A few suggestions would be to give the user the ability to configure the attributes MIN_SCORE_DIFF and MIN_ALTERNATIVE_SCORE of the ConfusionProbabilityRule rule via the command line interface.
Also with the test for finding alternative suggestions, see function getBetterAlternativeOrNull of ConfusionProbabilityRule (Note I’ve been looking at version 2.8/2.9 code)
There’s this if condition…
if (alternativeScore >= bestScore + MIN_SCORE_DIFF && alternativeScore >= MIN_ALTERNATIVE_SCORE)
I found that if bestScore has a small value, i.e. the current word has a very low prob, and the alternativeScore never exceeded MIN_ALTERNATIVE_SCORE you wouldn’t get any alternative suggestions.
In my hacked version I’ve changed the line to this, which seems to help in this rare situation.
if (alternativeScore >= bestScore + MIN_SCORE_DIFF && (alternativeScore >= MIN_ALTERNATIVE_SCORE || bestScore<0.01)
Note I’ve been testing this rule with possible common typos.

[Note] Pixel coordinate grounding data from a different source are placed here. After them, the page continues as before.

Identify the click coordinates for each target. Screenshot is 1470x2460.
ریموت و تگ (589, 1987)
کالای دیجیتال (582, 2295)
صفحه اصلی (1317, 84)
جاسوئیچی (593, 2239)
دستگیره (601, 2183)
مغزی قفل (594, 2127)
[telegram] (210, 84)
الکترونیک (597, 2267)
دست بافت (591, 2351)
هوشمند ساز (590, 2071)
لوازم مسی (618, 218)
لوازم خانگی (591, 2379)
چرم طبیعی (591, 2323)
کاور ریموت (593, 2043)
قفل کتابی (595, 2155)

i.e. mistyping confirmation as conformation which is because the I and O letters are next to each other on the keyboard. And this is something that a spell-checker would miss.
I’ve been working on a way to use a remote NGram database and have written my own class ConfusionProbabilityRemoteRule, which I’m using with the standalone interface. However, the issue is that the “score” function can be quite slow in this case. So for this option to be effective I really only want to call the confusion prob rule for changed text which is within the NGram range.
Using a remote NGram database is probably something you wouldn’t use on the server version of LanguageTool.
It’s work in progress and I may post more details in future if I refine it further.
Anyway, I’m looking forward to see how this functionality develops in future releases.